Where does the word "will" occur in the entries below? Copy every line that has it.

MATERIALS PROVIDED »
※ ※ ※
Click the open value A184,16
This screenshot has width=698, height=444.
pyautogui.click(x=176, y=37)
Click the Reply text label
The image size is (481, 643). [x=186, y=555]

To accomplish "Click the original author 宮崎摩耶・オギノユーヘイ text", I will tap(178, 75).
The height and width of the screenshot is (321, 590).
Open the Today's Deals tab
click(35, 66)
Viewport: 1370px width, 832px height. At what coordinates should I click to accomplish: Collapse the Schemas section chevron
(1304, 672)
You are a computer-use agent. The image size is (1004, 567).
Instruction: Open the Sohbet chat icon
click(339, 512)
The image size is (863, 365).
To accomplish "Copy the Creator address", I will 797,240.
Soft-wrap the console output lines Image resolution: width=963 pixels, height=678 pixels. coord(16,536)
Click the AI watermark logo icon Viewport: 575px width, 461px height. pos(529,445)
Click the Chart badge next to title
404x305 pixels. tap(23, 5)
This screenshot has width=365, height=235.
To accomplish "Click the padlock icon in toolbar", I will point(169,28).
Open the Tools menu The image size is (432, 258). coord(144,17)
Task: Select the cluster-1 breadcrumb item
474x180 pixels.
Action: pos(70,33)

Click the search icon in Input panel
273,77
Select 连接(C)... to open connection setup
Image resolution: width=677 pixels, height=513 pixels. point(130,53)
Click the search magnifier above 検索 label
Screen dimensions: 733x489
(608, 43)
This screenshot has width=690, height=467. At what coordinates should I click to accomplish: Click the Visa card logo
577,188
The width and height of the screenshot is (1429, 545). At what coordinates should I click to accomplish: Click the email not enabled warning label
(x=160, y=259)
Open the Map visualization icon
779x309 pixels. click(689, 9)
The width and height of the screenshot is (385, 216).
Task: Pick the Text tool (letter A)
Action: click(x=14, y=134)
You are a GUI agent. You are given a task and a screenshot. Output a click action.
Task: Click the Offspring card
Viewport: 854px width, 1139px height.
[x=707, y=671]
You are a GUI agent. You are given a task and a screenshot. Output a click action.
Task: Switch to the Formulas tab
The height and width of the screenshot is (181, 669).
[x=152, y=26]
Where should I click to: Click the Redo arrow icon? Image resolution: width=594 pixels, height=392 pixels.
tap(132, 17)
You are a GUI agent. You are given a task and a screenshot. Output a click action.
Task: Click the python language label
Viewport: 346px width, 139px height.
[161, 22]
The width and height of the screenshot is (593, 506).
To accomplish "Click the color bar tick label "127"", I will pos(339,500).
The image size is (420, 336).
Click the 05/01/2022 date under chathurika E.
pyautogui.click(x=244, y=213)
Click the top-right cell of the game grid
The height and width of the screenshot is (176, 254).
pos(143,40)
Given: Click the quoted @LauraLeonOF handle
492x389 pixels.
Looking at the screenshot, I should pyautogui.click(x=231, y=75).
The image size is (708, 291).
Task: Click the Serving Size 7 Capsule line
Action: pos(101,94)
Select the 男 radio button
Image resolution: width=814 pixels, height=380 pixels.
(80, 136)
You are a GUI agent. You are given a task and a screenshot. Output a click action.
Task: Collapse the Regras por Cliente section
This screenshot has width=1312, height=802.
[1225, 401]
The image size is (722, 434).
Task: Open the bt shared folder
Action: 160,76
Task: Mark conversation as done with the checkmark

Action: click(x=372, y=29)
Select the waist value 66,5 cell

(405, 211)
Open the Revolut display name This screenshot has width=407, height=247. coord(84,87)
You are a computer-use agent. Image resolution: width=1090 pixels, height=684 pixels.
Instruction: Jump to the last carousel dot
※ ※ ※
EXERCISE RESULT »
To accomplish "Click the original author 宮崎摩耶・オギノユーヘイ text", I will tap(178, 75).
To accomplish "Copy the Creator address", I will 797,240.
To accomplish "Click the padlock icon in toolbar", I will point(169,28).
To accomplish "Click the color bar tick label "127"", I will pos(339,500).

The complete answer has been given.